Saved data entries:
○ ○ ○
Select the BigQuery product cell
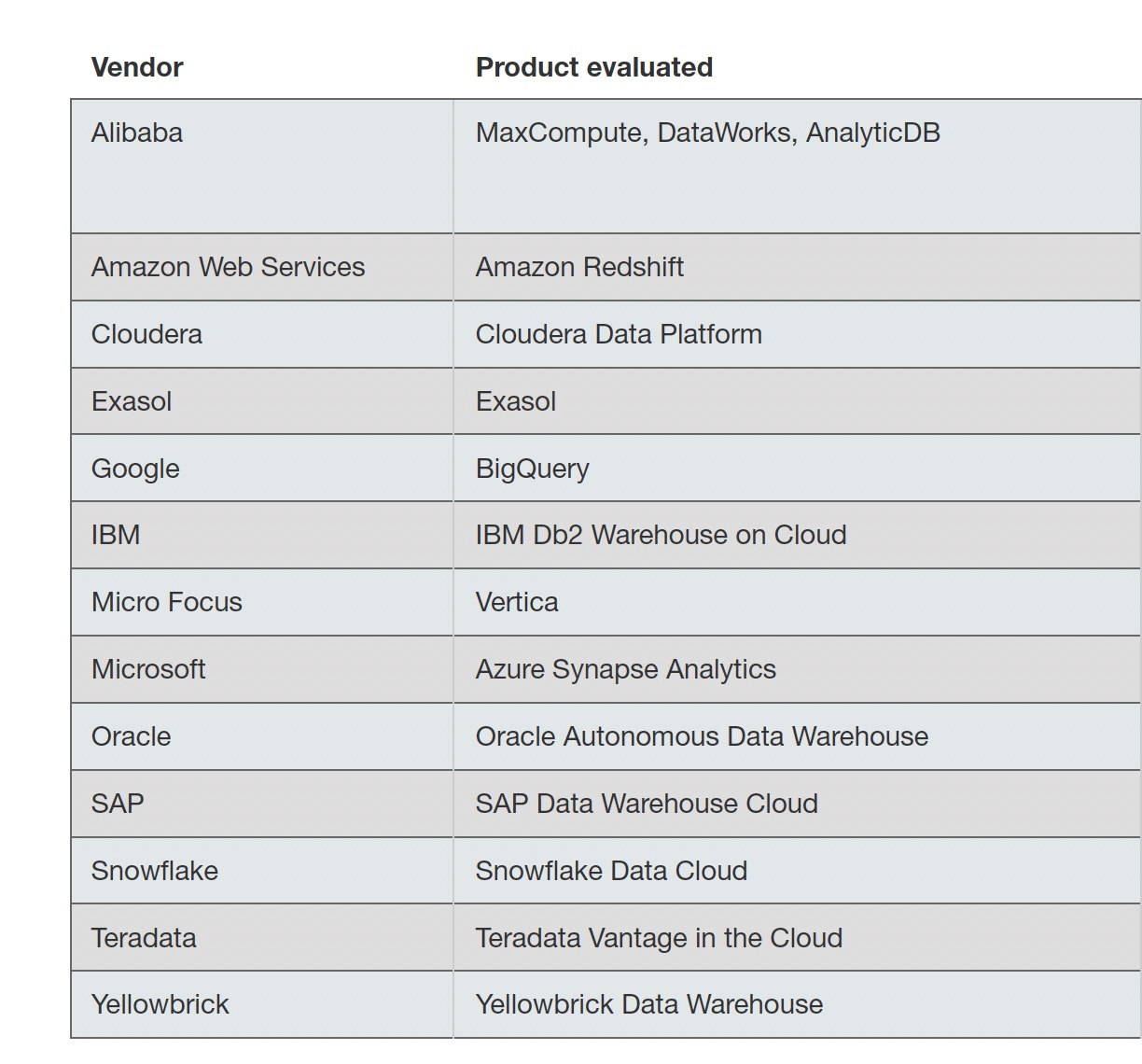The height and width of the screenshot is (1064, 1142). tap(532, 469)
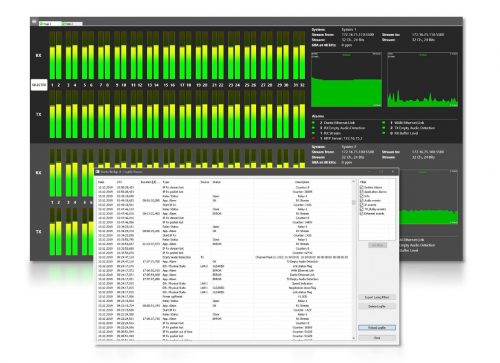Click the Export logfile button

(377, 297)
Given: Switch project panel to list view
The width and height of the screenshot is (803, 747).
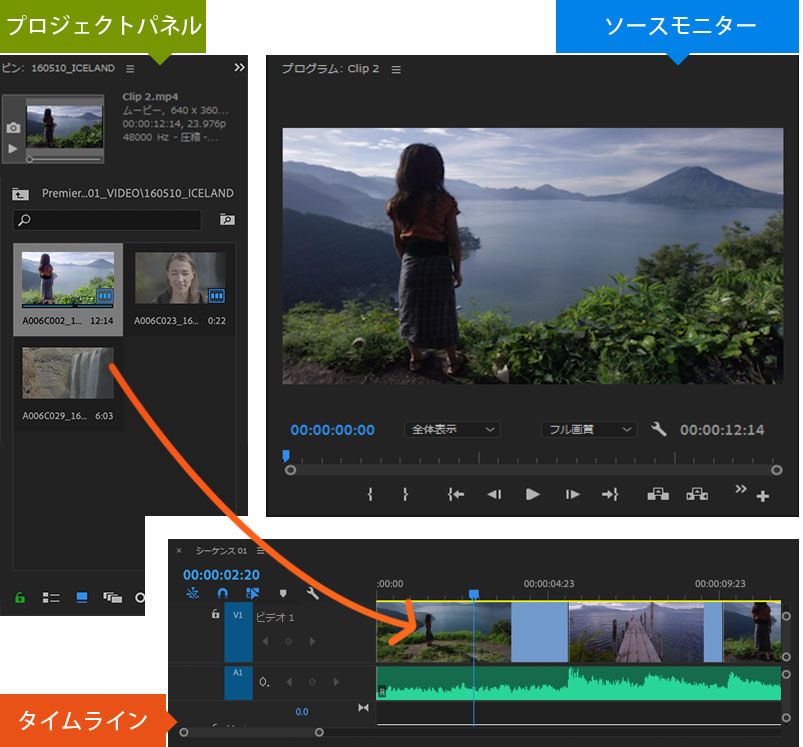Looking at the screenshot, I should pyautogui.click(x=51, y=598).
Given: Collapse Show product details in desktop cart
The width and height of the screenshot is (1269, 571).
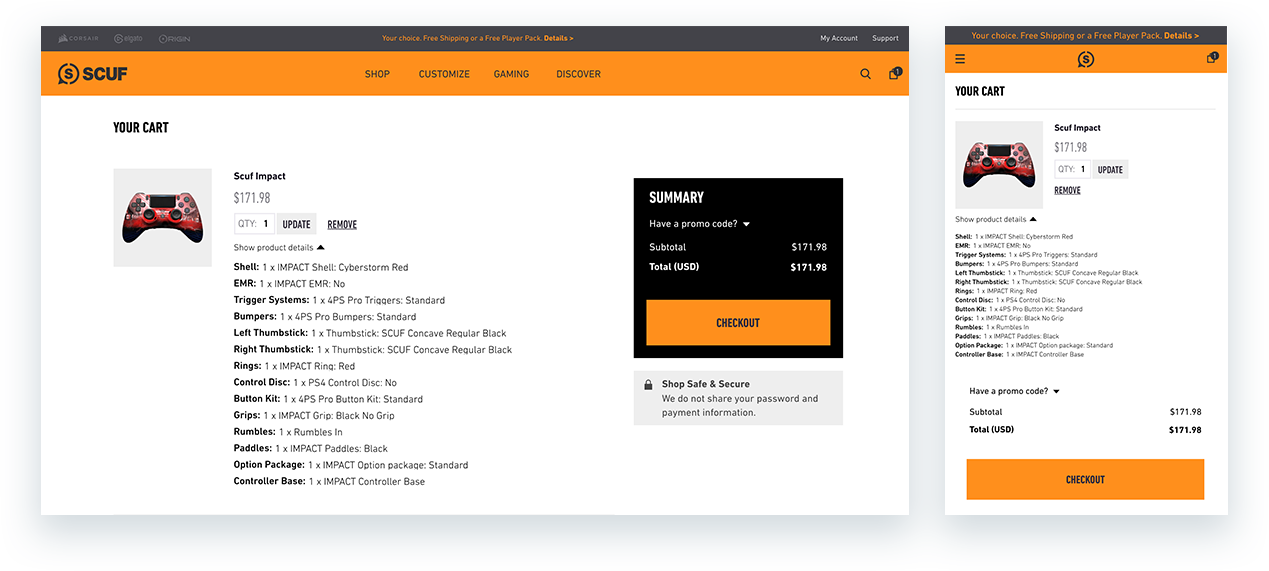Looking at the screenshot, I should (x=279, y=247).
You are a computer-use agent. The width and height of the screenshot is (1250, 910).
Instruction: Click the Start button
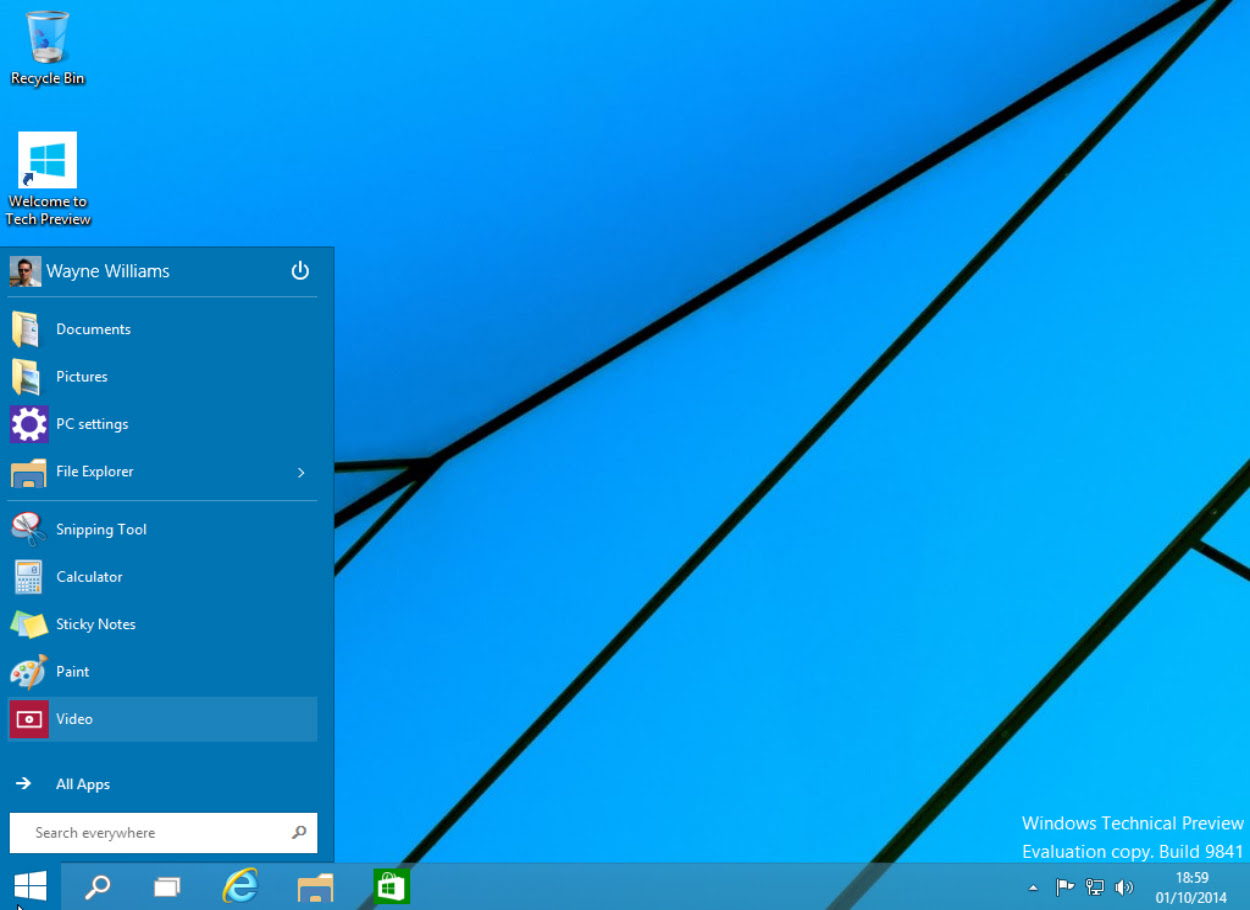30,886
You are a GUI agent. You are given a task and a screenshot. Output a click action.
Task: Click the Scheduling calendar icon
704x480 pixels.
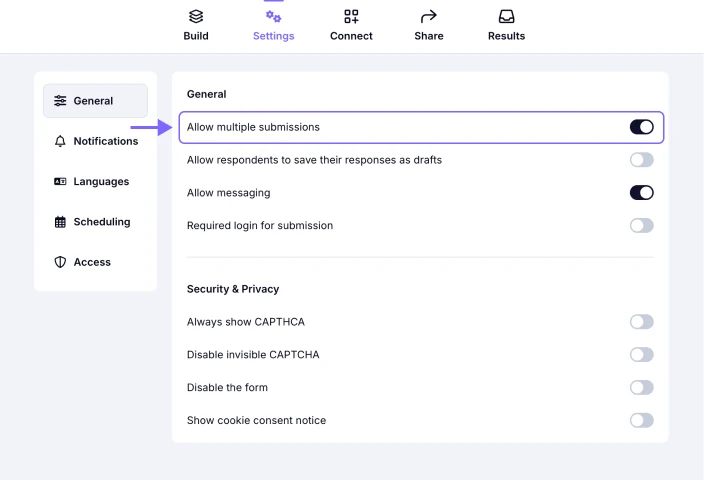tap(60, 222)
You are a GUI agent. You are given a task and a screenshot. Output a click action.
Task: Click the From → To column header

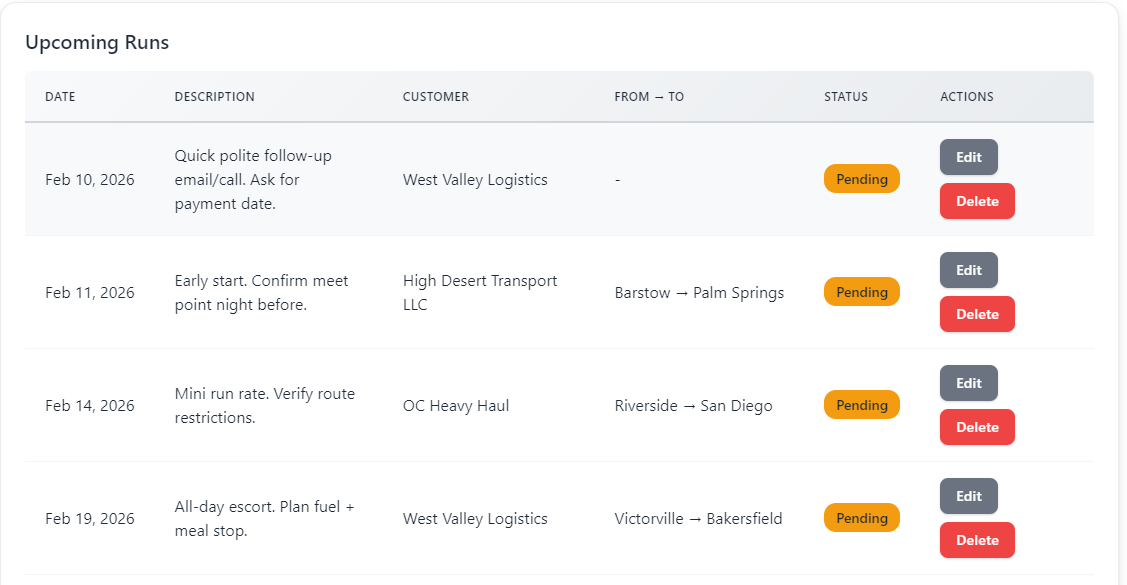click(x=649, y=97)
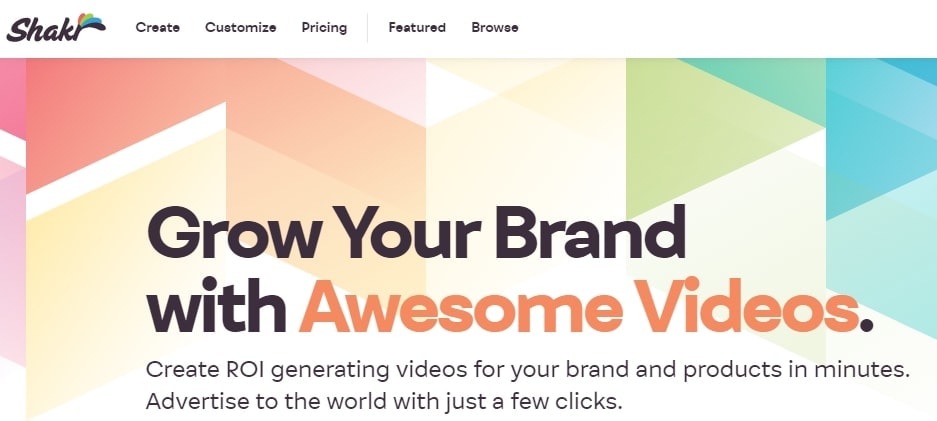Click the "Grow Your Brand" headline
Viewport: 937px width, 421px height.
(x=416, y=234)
○ ○ ○
◆ **What you need to do**:
The task calls for every line of the data to be returned exactly, without pictures.

◆ **Reply**:
Select the BigQuery product cell
The height and width of the screenshot is (1064, 1142). tap(532, 469)
Click the Export logfile button

(377, 297)
Given: Switch project panel to list view
The width and height of the screenshot is (803, 747).
Looking at the screenshot, I should pyautogui.click(x=51, y=598).
Given: Collapse Show product details in desktop cart
The width and height of the screenshot is (1269, 571).
Looking at the screenshot, I should (x=279, y=247).
You are a computer-use agent. The width and height of the screenshot is (1250, 910).
Instruction: Click the Start button
30,886
You are a GUI agent. You are given a task and a screenshot. Output a click action.
Task: Click the Scheduling calendar icon
704x480 pixels.
tap(60, 222)
You are a GUI agent. You are given a task and a screenshot. Output a click action.
Task: Click the From → To column header

click(x=649, y=97)
Click the "Grow Your Brand" headline
Viewport: 937px width, 421px height.
(x=416, y=234)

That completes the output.